最近一项研究表明,深层社交关系不一定能帮你在求职上获得优势,泛泛之交反而更可能为你带来工作机会。
在2015-2019的五年试验期内,领英对其用户推荐算法“People You May Know”做出了一些调整,平台会随机调整算法中推荐的“强社交关系”用户和“弱社交关系”用户的比重。来自领英,麻省理工,斯坦福和哈佛商学院的研究人员于本月把相关数据的分析结论发表在了Science上。
Researchers examined changes that LinkedIn had made to its “People You May Know” algorithm to test what sociologists call the “strength of weak ties.”
研究人员研究了领英在其“People You May Know”算法上做出的改变后的一系列结果,以此检验社会学家们提出的理论:“弱社交关系的力量”。
The study maintains that people are more likely to gain employment and other opportunities through arms-length acquaintances than through close friends.
该研究认为,人们更容易从泛泛之交处得到工作或机会,而不是从密友那里。
The researchers analyzed how LinkedIn’s algorithmic changes had affected users’ job mobility. They found that relatively weak social ties on LinkedIn proved twice as effective in securing employment as stronger social ties.
研究人员分析了领英的算法变化如何影响用户的工作流动性。
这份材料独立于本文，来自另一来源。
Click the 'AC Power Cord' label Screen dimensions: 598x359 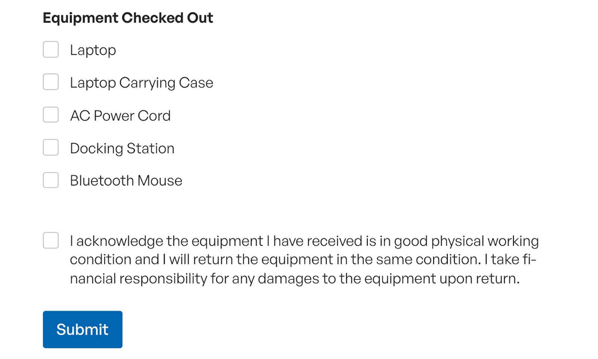(120, 116)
他们发现,相对较弱的社会关系在保障就业方面的效果是较强社会关系的两倍。
Sinan Aral, a management and data science professor at M.I.T. who was the lead author of the study, said LinkedIn’s experiments were an effort to ensure that users had equal access to employment opportunities.
麻省理工的管理和数据科学教授Sinan Aral是这项研究的主要作者,他说领英的试验是为了确保用户能够平等地获得就业机会。
“To do an experiment on 20 million people and to then roll out a better algorithm for everyone’s jobs prospects as a result of the knowledge that you learn from that is what they are trying to do,” Professor Aral said, “rather than anointing some people to have social mobility and others to not.”
Aral教授说:“对2000万人做试验,然后根据你从中学到的知识,为每个人的就业前景推出更好的算法,这就是领英要做的,这不意味着我们指定一些人有社会流动性,另一些人没有。”
For the experiments, LinkedIn adjusted its algorithm to randomly vary the prevalence of strong and weak ties that the system recommended. The first wave of tests, conducted in 2015, “had over four million experimental subjects,” the study reported. The second wave of tests, conducted in 2019, involved more than 16 million people.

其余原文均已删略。